Para Ignácio Loyola Brandão, a coisa mais importante é escrever livros. “Com eles fui para a academia. Os livros são minha vida, a academia é um momento da vida”, diz. Ele afirma que existem elucubrações e preconceitos em torno da vida na ABL, mas a instituição é boa no sentido de relacionamento entre pessoas que olham o Brasil e o mundo, discutindo cultura e tentando praticar ações para modificar o marasmo no qual “nos encontramos. “A academia não é aquele recinto fechado, recheado de doutoras. Ela tem pensadores e tem procurado se repensar, se refazer.”
“Tenho dois livros que hoje são considerados fundamentais. “Zero” e Não Verás”. Tudo bem. E daí? Paro e sento em cima eles? Estou realizado? Ou continuo para superá-los. Ou você luta o tempo todo contra a acomodação ou você é engolido. Fenece. Quando não há mais projetos, sua vida acabou. Pode ir embora. Nenhum escritor pode sentar em cima de sua obra e dizer: aí está. Pronto, fiz o que tinha de fazer? E a vida pela frente vira um vazio?”, reflete o imortal da ABL.
“Tenho dois livros que hoje são considerados fundamentais. “Zero” e Não Verás”. Tudo bem. E daí? Paro e sento em cima eles? Estou realizado? Ou continuo para superá-los. Ou você luta o tempo todo contra a acomodação ou você é engolido.
Com atuação na imprensa escrita desde os anos 1950, quando começou no jornalismo exercendo a crítica cinematográfica num jornal de Araraquara, Loyola Brandão diz que os dias do papel parecem estar contados. Mas garante: “a imprensa vai continuar, se recondicionar, descobrir um modo de prosseguir importante”. Cronista da simplicidade e delicadeza do cotidiano, diz que há um olhar distorcido em torno do gênero. “Ela é tão importante quanto qualquer outro, desde que bem feita, apurada.”

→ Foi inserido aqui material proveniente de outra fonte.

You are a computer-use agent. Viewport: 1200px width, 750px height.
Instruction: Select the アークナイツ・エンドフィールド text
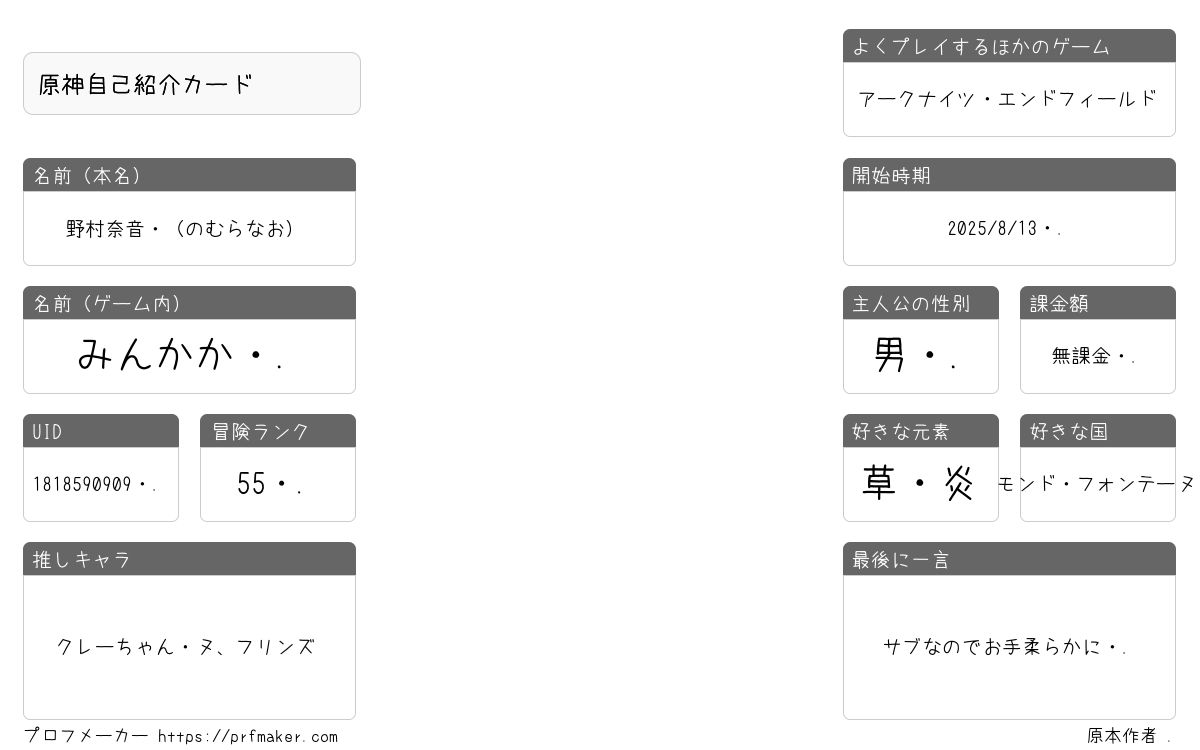pyautogui.click(x=1009, y=99)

E os paralelos que podem ser feitos entre o período da caserna com o Brasil de hoje? “O que tem achado do manifesto daquele goebelzinho que traçou a política cultural da nova época? Foi demitido, mas tudo que estava ali permanece, porque é a ideologia de um regime. O que acha de Judith Butler sendo ameaçada para não fazer sua palestra? Por que não se pode falar de gênero? E as verbas sumidas da educação, da cultura, da ciência? E a terra plana? A ameaça constante de golpe? A corrupção que ainda prevalece por meio das rachadinhas? O que acha de exposições de artes plásticas fechadas? De gibis que não podem mostrar o beijo de dois homens? E o gabinete do ódio? E as redes de fake News? E os negacionistas?”, devolve.

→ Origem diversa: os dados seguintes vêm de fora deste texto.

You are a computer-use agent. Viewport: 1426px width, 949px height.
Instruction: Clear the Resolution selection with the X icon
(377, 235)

Testemunha que presenciou o nascimento e a consolidação da ditadura, ao mesmo tempo em que foi censurado tanto como jornalista quanto escritor, Ignácio de Loyola Brandão tem muito a dizer sobre um país que insiste em retornar às páginas mais tristes de sua História. Lê-lo, ouvi-lo e compreendê-lo, portanto, é necessário.